GloucesterTimes.com, Gloucester, MA

July 25, 2008

Board eyes contraceptive options for school health clinic

By Patrick Anderson

Closing in on a vote over whether to provide in-school access to contraceptives, the School Committee is weighing a policy that would allow parents to opt their children out of reproductive health services, while still receiving other aspects of care available at Gloucester High School's health clinic.

In districts across the state and country, school health centers have used "opt-out clauses" in their parental consent forms to allow parents uncomfortable with their children getting birth control confidentially to avoid it, without avoiding the clinic altogether.

In the last year, Gloucester High School has pushed enrollment in its student health center from 77 percent to more than 90 percent, one of the higher participation rates in the state.

But as debate about contraception intensified this spring, many, including Principal Joseph Sullivan, feared that unchecked, confidential birth control or condom distribution would lead to mistrust between parents and the school, jeopardizing the number of students being helped by the clinic.

"It was good to see that it had worked in other communities," School Committee Chairman Greg Verga said of the parental opt-out yesterday. "My concern from the beginning was that you would have people opting out of the whole clinic. I would hate to see people not get the other benefits of the clinic."

Addressing the committee as one of its hand-picked experts at a City Hall forum Wednesday night, Dr. Karen Hacker, medical director of the Institute for Community Health in Cambridge, said schools that choose to offer contraceptives can choose from a "menu" of options — including blanket consent to reproductive health services, an option for parents to opt out of reproductive services, and a mechanism that requires parents to opt-in to the services if they want it for their children. The distribution of contraceptives at the high school has taken center stage in the wake of reports that 18 Gloucester High School students became pregnant this past school year, including a number who may have done so by choice. Wednesday's meeting featured a panel of health officials who recommended choices for a school community response.

Hacker said each community had to decide which model best matched its values and determine which would cause more opposition than assistance.

She said the potential downsides of opt-out options include administrative hassles and confusion for staff treating patients, and the possibility that the few students who need the services the most will be the ones whose parents decide they shouldn't have it.

After the meeting, Hacker said in her experience in several different cities, she had never seen significant de-enrollment from a school-based clinic as a result of the adoption of a contraceptive policy.

Yesterday Dr. Brian Orr, the former medical director of the Gloucester High clinic and a supporter of confidential access to contraception, said he wouldn't have a problem with having an opt-out for parents who didn't want their children receiving confidential access to contraceptives.

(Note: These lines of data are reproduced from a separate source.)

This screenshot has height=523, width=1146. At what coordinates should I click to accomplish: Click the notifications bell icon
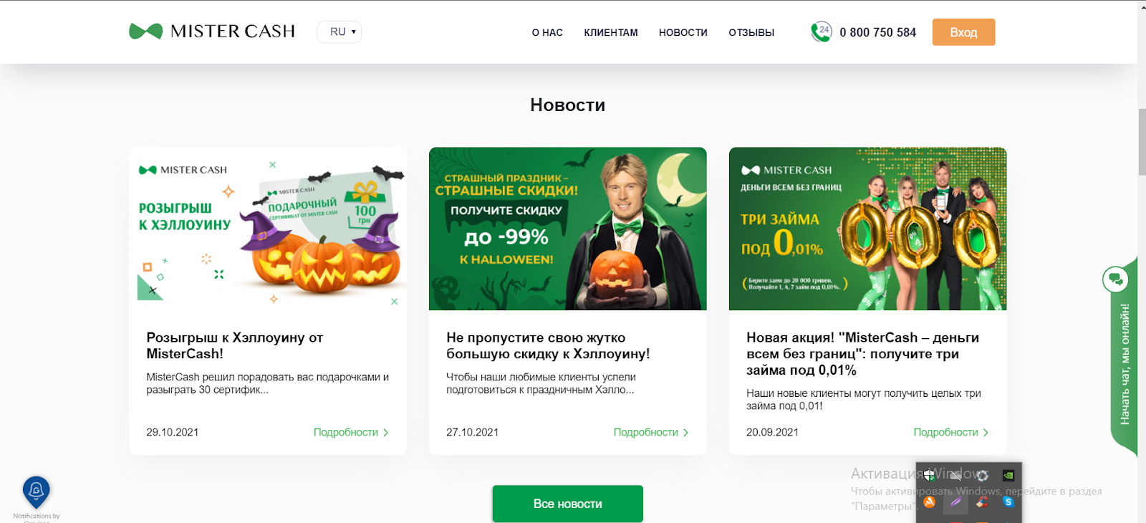point(37,491)
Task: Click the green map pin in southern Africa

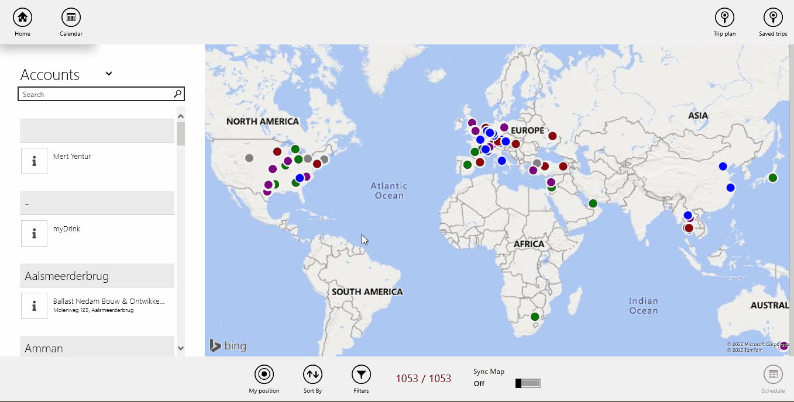Action: [534, 317]
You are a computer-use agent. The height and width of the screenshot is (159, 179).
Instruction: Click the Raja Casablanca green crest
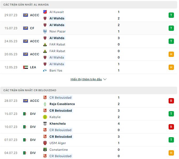coord(45,104)
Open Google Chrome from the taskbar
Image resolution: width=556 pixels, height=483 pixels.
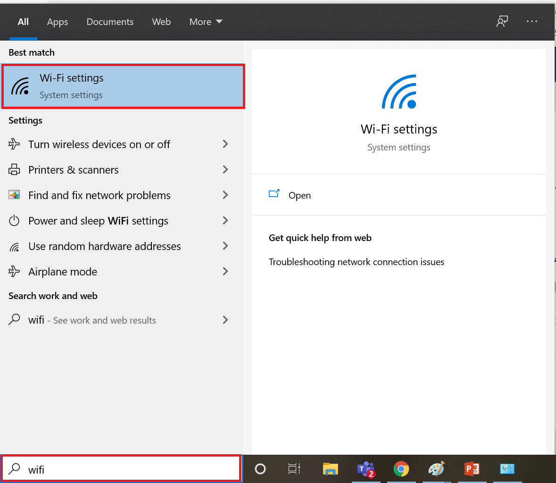(401, 469)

"My impression is that it is a win-win for the School Committee and the community," Orr said. "Why not have parental consent for general care and then a separate box for reproductive care? If you don't want that option, then parents can choose to use it or not."

Orr said, as a practical matter, breaking the consent forms down into too many options would make it difficult for clinic staff to efficiently provide for patients, but one opt-out box should not cause a problem.

Another option discussed Wednesday was the possibility of providing access to contraceptives at a location outside the school building, such as the new community health center being opened at Addison Gilbert Hospital.

In response to School Committee questions about that possibility, the panel of experts Wednesday warned that creating an extra step in the process of filling any prescription typically causes failure among some patients to follow through.

"With referral, even if it is just across the street, you lose some kids," Hacker said.

In his summary of interviews with staff from school-based health clinics in three other cities that provided access to contraceptives, city Health Director Jack Vondras said one of the communities studied used an opt-out and was satisfied with it. The health clinic staffs had said they noticed a significant number of students did not follow through on outside referrals.

In her remarks to the School Committee, Dr. Lauren Smith, director of the state Department of Public Health, recommended, in addition to improved access to contraceptives, a comprehensive sex education program and a youth development program designed to raise self-esteem among local students. Both of those programs will likely require some level of funding, either by grant or through the city.

Verga said yesterday that choosing exactly what programs would work best for Gloucester would be large part of the committee's decision process going forward.

With recommendations from experts now in hand, the next public step in the School Committee pregnancy policy-making process is a series of "listening posts" similar to the community forums held by the mayor on the future of the harbor. On Wednesday, however, the committee announced changes to the meetings, including when they will be held and what they will be called.

The meetings, which will now be called "Community Conversations," were originally planned for the summer, so that community opinion could be gathered before the start of school in September. But yesterday, Verga said that because many people vacation in August, the meetings would likely be held in the early fall, after the start of school. There will be two meetings for adults and one for students.

A School Committee public hearing and deliberations on a new policy, initially scheduled before the start of school, will come after the forums, with a vote to codify the policy after that.

Another significant difference between the coming pregnancy "conversation" meetings and the harbor listening posts is that the meetings coming up will be reserved for Gloucester residents, who will be required to register before attending.

"We are elected by Gloucester people, and they should be the ones weigh in on the decision," Verga said.